> WORK INSTRUCTIONS
Below are some entries. Repeat exactly the lines from the one with "You are a computer-use" through the one with "Instruction: Toggle the", and only those.

> INPUT FOR THIS TASK
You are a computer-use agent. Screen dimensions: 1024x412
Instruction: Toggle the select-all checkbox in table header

==

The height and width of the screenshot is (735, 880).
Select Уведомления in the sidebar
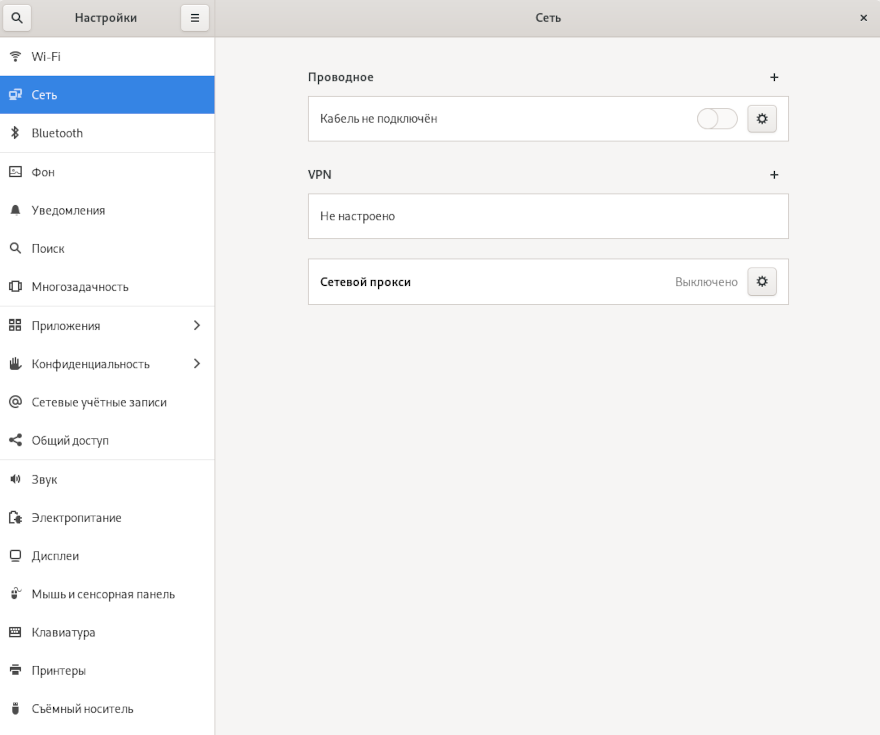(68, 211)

> EXERCISE RESPONSE
You are a computer-use agent. Screen dimensions: 1024x412
Instruction: Toggle the select-all checkbox in table header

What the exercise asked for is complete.